The Tibet ad in particular is causing some bad press today as consumers and marketing critics say it made light of a serious issue, but Groupon still earned 731 tweets per second of paid air time, according to Resource Interactive. Groupon representatives say that the ads weren’t meant to offend and that consumers may be missing a philanthropic angle of the campaign if they don’t come to Groupon.com. The company, on its home page, has a link to SaveTheMoney.Groupon.com where consumers can watch the Super Bowl spots and then make a donation to Greenpeace (for the whales) and The Tibet Fund that Groupon will match. 

Bajec does say some advertisers did a better job at leveraging the web in their TV ads and their web properties when consumers visited them between wings and beer.

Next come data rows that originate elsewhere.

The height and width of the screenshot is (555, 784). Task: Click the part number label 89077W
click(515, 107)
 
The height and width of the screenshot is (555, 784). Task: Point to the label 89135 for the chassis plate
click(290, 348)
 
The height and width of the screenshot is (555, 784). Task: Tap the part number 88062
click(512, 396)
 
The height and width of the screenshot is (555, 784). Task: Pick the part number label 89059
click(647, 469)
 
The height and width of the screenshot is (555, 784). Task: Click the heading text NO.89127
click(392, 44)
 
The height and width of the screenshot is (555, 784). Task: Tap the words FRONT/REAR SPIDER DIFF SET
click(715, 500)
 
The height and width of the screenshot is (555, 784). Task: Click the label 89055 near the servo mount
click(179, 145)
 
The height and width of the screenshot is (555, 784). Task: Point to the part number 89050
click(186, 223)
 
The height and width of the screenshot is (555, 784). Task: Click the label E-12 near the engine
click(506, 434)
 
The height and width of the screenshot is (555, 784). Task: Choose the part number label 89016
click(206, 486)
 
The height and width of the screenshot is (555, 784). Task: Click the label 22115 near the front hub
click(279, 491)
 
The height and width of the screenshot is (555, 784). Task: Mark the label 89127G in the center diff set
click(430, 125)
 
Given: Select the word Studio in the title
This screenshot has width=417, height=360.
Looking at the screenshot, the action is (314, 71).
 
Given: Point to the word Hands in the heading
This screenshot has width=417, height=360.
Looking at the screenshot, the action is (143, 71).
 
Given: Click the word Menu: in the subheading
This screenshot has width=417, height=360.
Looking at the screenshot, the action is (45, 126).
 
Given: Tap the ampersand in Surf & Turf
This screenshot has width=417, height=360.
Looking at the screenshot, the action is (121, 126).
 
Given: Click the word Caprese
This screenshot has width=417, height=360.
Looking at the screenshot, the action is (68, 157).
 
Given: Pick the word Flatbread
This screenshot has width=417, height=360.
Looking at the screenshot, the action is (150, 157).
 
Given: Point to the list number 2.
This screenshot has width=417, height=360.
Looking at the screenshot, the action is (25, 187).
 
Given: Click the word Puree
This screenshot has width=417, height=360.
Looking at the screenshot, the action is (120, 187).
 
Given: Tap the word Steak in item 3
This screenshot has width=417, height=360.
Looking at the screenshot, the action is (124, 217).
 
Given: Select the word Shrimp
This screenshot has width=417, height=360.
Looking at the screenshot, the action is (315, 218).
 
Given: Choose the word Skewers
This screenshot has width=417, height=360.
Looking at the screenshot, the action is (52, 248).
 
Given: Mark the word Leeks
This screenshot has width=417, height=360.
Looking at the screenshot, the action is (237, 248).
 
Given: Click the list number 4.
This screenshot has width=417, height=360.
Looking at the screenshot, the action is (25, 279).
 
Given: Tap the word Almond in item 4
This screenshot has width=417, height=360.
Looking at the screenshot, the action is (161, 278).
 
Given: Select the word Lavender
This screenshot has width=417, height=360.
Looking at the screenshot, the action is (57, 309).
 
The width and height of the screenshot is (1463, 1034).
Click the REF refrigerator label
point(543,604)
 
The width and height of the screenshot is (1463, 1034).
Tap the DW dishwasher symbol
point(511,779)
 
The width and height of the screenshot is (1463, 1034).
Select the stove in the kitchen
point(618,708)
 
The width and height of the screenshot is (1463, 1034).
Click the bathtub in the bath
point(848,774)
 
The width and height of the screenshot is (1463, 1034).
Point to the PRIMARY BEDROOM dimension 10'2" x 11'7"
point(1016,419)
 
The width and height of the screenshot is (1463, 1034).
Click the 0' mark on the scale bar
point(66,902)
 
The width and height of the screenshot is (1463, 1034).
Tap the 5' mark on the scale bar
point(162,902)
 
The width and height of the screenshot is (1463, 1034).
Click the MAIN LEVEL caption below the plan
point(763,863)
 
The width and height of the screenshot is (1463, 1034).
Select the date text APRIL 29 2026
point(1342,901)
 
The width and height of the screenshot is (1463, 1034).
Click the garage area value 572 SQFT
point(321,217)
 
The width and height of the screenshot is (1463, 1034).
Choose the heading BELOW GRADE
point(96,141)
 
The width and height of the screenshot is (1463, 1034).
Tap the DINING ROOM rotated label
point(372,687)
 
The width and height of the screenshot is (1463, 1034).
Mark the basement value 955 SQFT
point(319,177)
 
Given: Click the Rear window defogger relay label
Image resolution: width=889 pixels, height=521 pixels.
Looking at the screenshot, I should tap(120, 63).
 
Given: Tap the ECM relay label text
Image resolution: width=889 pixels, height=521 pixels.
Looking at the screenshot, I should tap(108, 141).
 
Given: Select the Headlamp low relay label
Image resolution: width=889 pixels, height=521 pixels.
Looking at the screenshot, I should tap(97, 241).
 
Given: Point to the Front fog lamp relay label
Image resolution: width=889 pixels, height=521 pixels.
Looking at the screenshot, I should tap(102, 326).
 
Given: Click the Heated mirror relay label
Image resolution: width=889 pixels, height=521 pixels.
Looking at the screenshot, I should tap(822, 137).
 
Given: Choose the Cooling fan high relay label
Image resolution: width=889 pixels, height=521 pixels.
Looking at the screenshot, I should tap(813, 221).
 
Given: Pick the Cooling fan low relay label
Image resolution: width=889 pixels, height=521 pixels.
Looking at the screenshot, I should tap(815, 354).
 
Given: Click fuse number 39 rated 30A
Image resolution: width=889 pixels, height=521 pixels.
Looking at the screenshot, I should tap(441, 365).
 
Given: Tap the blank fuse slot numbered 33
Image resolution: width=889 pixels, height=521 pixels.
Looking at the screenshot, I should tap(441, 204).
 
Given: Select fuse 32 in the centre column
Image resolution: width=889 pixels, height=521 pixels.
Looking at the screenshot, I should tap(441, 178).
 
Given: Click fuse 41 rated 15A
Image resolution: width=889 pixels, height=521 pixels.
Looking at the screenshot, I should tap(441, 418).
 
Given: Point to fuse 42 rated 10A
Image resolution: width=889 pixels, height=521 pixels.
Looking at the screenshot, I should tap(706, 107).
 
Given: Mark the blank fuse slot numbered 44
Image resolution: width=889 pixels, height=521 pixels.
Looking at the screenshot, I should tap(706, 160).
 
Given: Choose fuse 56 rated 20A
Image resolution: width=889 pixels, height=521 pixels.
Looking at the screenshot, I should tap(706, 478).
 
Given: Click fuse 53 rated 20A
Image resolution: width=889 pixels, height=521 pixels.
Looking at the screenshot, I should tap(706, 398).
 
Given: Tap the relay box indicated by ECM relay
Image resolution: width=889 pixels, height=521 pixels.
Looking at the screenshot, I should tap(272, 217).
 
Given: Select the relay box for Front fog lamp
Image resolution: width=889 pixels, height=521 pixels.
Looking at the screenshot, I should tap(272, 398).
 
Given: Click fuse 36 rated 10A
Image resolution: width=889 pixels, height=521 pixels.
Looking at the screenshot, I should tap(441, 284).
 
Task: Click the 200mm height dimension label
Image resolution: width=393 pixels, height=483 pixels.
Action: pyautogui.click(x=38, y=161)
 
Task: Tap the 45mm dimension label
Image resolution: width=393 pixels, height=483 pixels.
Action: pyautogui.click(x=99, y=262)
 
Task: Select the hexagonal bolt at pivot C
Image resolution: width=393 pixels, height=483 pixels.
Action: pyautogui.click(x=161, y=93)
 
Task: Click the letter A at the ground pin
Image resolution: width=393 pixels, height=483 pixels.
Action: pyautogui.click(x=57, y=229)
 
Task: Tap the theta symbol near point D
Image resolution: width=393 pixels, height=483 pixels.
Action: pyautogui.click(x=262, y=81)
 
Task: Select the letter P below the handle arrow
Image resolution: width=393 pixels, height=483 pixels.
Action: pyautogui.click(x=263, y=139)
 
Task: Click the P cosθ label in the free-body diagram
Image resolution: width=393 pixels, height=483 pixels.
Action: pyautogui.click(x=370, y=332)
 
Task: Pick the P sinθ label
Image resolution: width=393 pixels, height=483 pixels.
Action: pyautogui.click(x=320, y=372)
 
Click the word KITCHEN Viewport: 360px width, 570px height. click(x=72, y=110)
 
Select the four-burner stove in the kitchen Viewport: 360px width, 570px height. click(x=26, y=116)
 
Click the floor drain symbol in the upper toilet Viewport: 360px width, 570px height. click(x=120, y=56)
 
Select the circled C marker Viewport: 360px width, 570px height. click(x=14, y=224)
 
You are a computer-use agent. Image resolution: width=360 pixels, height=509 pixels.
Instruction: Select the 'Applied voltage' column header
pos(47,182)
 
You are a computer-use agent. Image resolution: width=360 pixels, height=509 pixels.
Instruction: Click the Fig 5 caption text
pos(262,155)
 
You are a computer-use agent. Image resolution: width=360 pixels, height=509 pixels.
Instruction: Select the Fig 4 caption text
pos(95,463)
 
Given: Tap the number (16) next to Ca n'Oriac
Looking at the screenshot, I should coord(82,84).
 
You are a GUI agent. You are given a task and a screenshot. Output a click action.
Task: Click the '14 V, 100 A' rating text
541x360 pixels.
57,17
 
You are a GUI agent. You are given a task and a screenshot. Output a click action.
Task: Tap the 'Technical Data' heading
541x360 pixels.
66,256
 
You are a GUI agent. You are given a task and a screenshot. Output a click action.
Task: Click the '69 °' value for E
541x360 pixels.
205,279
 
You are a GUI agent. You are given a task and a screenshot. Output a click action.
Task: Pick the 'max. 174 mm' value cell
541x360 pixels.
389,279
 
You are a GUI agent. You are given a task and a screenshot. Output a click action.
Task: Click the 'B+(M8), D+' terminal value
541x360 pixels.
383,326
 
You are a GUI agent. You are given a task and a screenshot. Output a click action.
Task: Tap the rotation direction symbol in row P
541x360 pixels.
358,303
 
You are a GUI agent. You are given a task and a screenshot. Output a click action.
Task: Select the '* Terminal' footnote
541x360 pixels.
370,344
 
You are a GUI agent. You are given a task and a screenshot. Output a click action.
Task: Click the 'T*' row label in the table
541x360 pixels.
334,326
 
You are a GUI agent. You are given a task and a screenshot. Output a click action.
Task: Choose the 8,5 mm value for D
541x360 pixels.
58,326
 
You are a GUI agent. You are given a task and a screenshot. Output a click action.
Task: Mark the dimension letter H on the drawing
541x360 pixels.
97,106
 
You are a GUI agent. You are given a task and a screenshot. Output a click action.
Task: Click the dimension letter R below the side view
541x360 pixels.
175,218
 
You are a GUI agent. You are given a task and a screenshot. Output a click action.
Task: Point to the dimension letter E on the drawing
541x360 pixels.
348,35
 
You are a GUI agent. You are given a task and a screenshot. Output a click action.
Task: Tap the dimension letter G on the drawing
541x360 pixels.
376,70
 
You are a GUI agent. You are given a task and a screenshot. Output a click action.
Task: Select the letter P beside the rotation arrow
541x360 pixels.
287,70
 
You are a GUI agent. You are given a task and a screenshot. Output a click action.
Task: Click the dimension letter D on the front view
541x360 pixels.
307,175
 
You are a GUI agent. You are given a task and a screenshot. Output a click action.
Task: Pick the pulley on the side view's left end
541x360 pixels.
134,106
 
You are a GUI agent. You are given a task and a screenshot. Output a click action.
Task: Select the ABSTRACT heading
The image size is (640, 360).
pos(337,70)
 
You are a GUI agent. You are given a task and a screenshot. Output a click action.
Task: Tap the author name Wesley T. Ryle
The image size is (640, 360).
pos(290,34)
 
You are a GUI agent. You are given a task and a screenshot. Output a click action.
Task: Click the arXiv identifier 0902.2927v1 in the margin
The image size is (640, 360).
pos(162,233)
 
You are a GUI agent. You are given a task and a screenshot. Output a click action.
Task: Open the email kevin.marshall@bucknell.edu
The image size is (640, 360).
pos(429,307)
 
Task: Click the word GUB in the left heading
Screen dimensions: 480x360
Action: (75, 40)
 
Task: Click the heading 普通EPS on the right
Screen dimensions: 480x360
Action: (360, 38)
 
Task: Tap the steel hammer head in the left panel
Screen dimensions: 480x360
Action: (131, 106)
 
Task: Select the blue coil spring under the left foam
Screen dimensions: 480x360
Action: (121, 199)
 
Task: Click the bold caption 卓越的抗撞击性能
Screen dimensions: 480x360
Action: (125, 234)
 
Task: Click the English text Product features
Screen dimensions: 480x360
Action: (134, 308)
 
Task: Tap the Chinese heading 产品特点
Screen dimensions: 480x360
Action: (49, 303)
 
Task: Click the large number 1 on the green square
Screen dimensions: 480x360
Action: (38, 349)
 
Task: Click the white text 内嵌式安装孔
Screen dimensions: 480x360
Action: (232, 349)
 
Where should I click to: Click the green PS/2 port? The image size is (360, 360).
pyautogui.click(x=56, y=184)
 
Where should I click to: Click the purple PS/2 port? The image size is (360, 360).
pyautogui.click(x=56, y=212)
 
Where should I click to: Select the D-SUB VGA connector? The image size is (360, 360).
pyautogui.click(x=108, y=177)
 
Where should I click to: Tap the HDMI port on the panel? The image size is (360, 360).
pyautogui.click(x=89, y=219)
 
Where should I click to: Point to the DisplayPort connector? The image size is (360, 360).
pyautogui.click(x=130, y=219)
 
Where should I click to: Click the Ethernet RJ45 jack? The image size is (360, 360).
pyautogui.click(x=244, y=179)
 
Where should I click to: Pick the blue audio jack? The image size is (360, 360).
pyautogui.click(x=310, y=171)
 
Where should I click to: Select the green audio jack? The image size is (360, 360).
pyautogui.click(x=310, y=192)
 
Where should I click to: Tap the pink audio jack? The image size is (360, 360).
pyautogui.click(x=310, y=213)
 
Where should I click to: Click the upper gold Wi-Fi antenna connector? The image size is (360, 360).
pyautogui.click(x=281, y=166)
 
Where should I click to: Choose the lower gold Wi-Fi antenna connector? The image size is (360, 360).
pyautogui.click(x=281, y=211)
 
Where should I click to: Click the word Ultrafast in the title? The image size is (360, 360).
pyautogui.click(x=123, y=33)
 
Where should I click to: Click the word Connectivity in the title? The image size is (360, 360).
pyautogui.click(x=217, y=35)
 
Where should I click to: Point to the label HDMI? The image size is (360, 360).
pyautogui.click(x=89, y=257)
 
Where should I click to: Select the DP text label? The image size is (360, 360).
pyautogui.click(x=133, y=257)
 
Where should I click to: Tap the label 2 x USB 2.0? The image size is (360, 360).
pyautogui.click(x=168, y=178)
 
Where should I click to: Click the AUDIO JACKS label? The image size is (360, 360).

Online brokerage E-trade.com urged consumers to open an E-trade account online and used its YouTube channel presence to reinforce this message. When consumers visited Teleflora.com they saw floral arrangements from its Faith Hill collection featured on its home page. Hill starred in its TV spot.

Web site registrar GoDaddy.com leveraged its TV spot to push consumers online to watch its R-rated video—and offered viewers a 50% off discount on domain registration. Doritos had the most tweets associated with it during the game—55,438—largely propelled by an online poll that encouraged people to tweet for which ad the company would air during the game. Volkswagen used social media to generate 13 million online views of its kid-as-Darth-Vader spot before the game even began, and made sure to link the online version of the ad to VW’s social media presences. Alterian SM2, which monitors social media buzz, reports that the Volkswagen ad was the most-liked among ads talked about on social media.

Bajec cites Audi as doing a good job at connecting its traditional TV ad to the web—it also was the only TV spot that included a Twitter hashtag, he says. Following the hashtag put consumers in touch with multiple digital assets, including a Facebook game and iPad app. “They had a robust program of digital touchpoints that played into their theme of old luxury being dead and Audi as representing new luxury,” he says. “The hashtag trigged you to go online and then you could find these elements really fast.” Bajec says the social nature of these tools will extend the conversation around the Audi brand well past Super Bowl Sunday.